By noon, the whole world outside Polis’ red brick buildings has faded away into a bleak blur, entire fields and forests suffocated in a veil of fog.
The official joining of Polis and Dominicus is scheduled for two o’clock, their annual Christmas celebration of life superseded by a macabre pageantry of death, but it’s still a half-hour before that happens, or at least the cloaked American reminds herself while creeping outside.
Clarke watches the Headmistress greet the local news crew at the front gate with a vigilant eye, a total of five crew members with an assortment of handheld and video cameras. After handshakes and parking directions, they’re led through the Quad and to the bottom of the double staircase flanking the chapel doors. Requisite small talk is made, along with general lamentations about the weather, mostly because the fog ruins the possibility of panoramic shots for their news-spread on the event, and it’s the first burst of joy Clarke’s felt all day.
And she’s not quite sure schadenfreude counts as joy. Not really.
At about twenty minutes to the hour, the vaulted main building doors swing open to reveal a huddle of businessmen, one brave scout risking the sleeve of his suit to check for rain before holding the door open for his colleagues.

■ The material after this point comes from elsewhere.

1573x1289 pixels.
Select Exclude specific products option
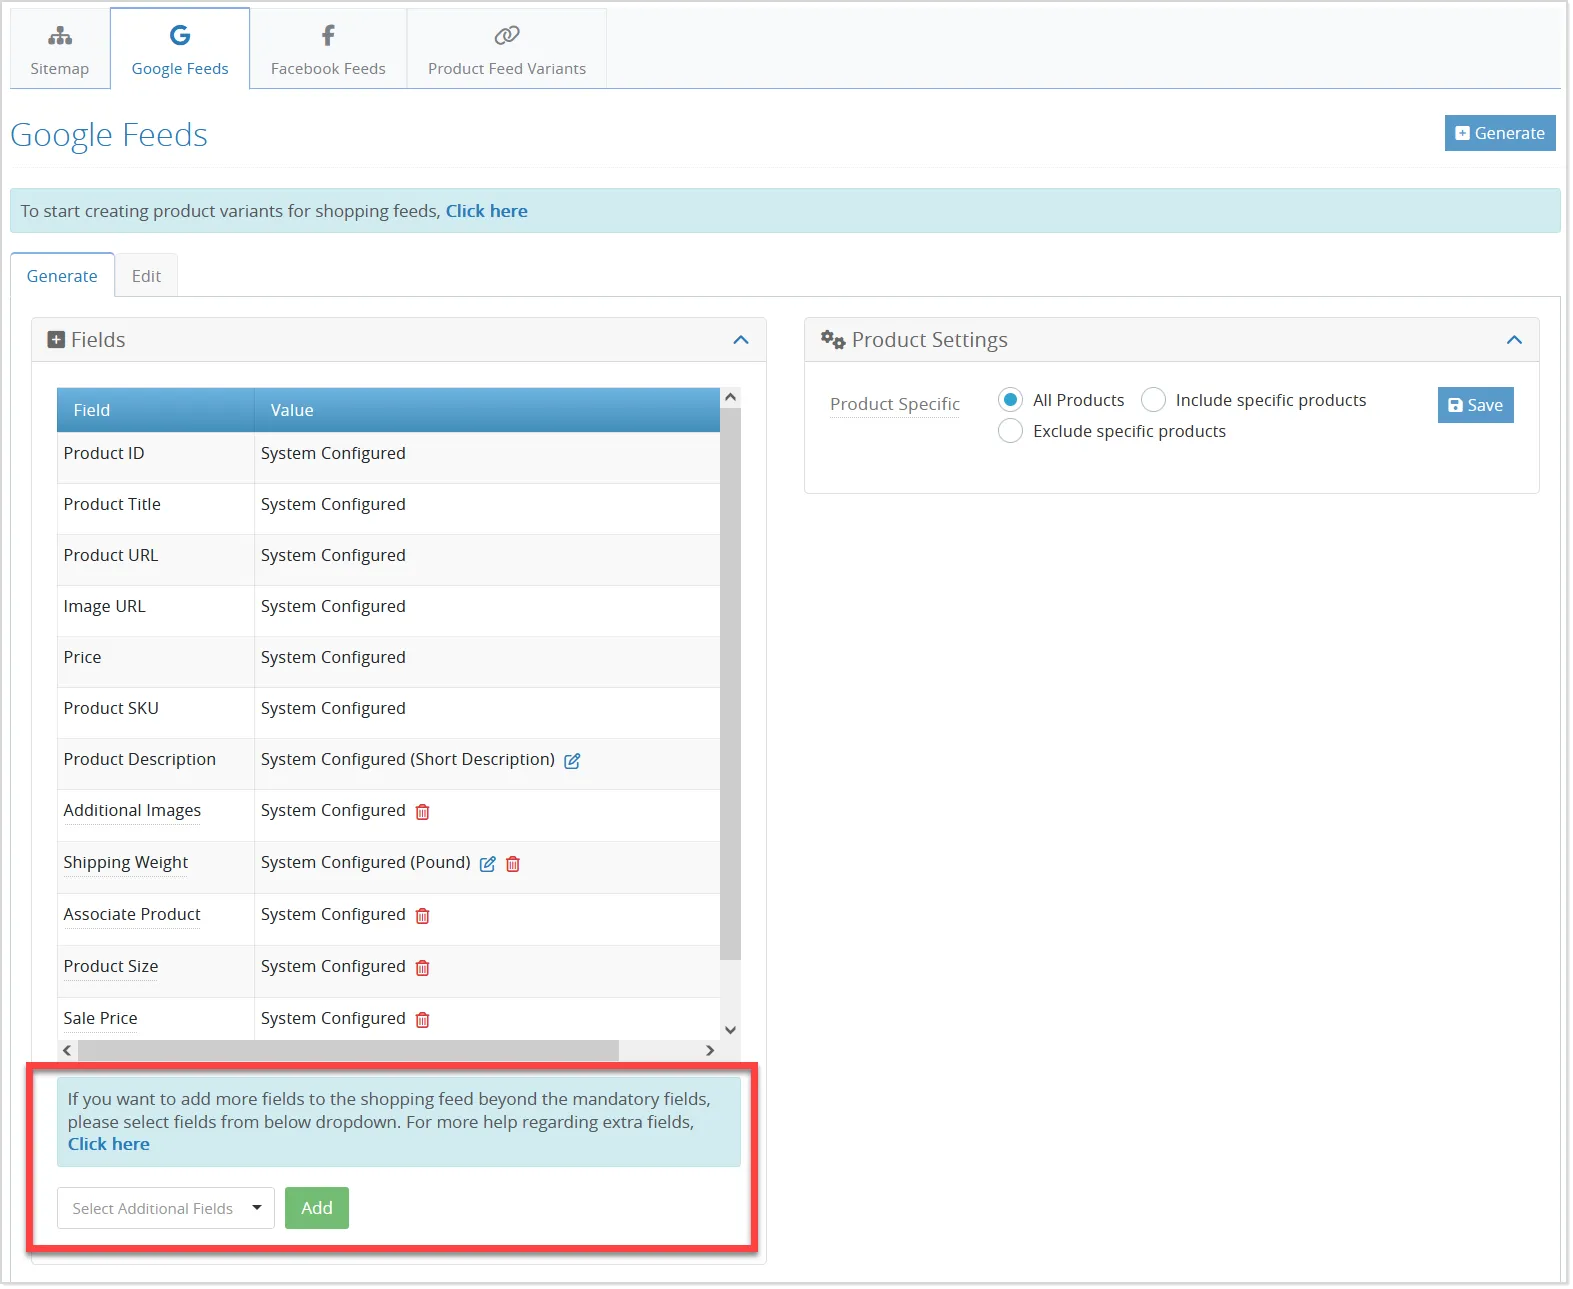[1011, 431]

With grimaces, the troupe tiptoe along the covered walkway for the sake of their shoes, a tightly packed unit of nondescript older white men in dark suits—possibly the same dude cloned six times, in all honesty—but there’s no way Clarke could ever miss the gait of her second heart, surrounded in their midst.
The Head Girl is marched out of the cloisters and up the marble stairs to the chapel as if she’s not already going willingly. As the fog coalesces into a light drizzle, Lexa pulls the hood of her cloak over her head and the men look on enviously. Her face is pale and every step she climbs must be agony.

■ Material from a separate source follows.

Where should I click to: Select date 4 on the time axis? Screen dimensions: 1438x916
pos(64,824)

Her feet don’t falter. Not even once.
They reach the top and Lexa straightens her shoulders. She pulls back her hood and fixes her eyes on the courtyard below. Her posture and expression betray no sign these fucking villains have drained her of her fight.
No, Heda stands arraigned between the stone pillars of the chapel as tall and fierce as ever: born for this responsibility, be it victory or defeat. Neither the howl of the wind nor the wild of her curls dare disturb her plaits, tightly wound as they are, but as she draws her arms behind herself and raises her chin, Clarke can’t help but wonder if Lexa’s crown of braids feels more a crown of thorns.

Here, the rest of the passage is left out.